> **ABOUT THIS EXERCISE**
Continue the film review about Diane Lane below from the point where it stops, ignoring the data that follows it.
Start of EXTRACT PROVIDED
Life offers you a thousand chances ... all you have to do is take one.

Rating: 5/10

Running Time: 113 minutes

UK Certificate: 12A

In certain circles, the mere mention of Diane Lane’s name can provoke a reverential silence. Like Julianne Moore, like Patricia Clarkson, Lane is a real talent rather than a hyped star, able to bring warmth and credibility to any character she plays. It is, however, her curse that the quality of the films in which she appears (and there are around forty of them) rarely matches the quality of her acting, so that she has never achieved the broad recognition that she deserves. Her recent portrayal of middle-aged adultery in Unfaithful (2002), for which she was beaten to the best actress Academy Award by a mere nose (or, to be more precise, by the prosthetic nose of Nicole The Hours Kidman), is typical of this phenomenon – a memorably intense performance in a thoroughly forgettable film.
End of EXTRACT PROVIDED
Start of INFORMATION SHOWN
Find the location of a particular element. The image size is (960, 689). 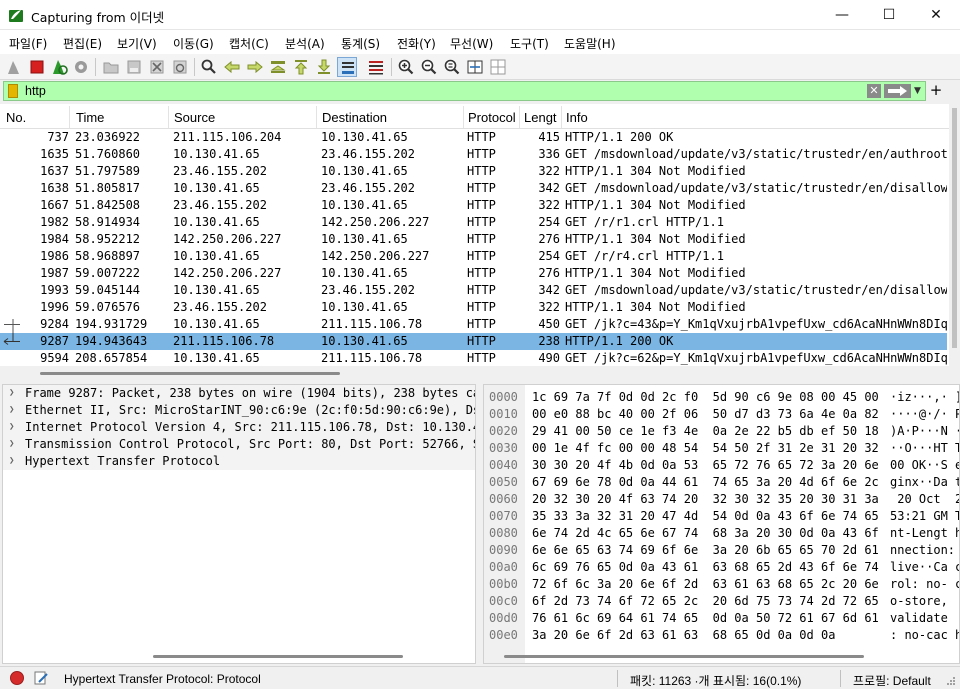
End of INFORMATION SHOWN
> **RESULT FOR THIS TASK**
In ‘Under the Tuscan Sun’, based on the autobiographical book by Frances Mayes, Lane again plays a middle-class, middle-aged woman in a troubled marriage, only this time it is the husband who has strayed. Offered a holiday in Tuscany as a consolatory gift from her best friend Patti (Sandra Oh), recent divorcee Frances (Lane) buys an old villa there on a whim. In the months that follow, as the dilapidated building undergoes refurbishment, Frances also gradually rebuilds her damaged life from the foundations up, forging new relationships with her Italian neighbours, her Polish contract workers, a free-spirited English émigrée called Katherine (Lindsay Duncan), the lesbian Patti and her newborn child, and (of course) various love interests.

The sex, when it comes, is all very restrained (unlike in Unfaithful), but the sexual imagery that replaces it is positively no holds barred. Frances’ anxieties about men are figured by the appearance of a snake in her villa, while her discovery of a hidden pussy marks the revival of her sex life – and it is not until the end, when Frances has cemented her new extended family (including a sexual partner), that, quite literally, her plumbing returns to full working order. These clumsy visual metaphors prove to be quite funny, but it is anyone’s guess if that was the original intention.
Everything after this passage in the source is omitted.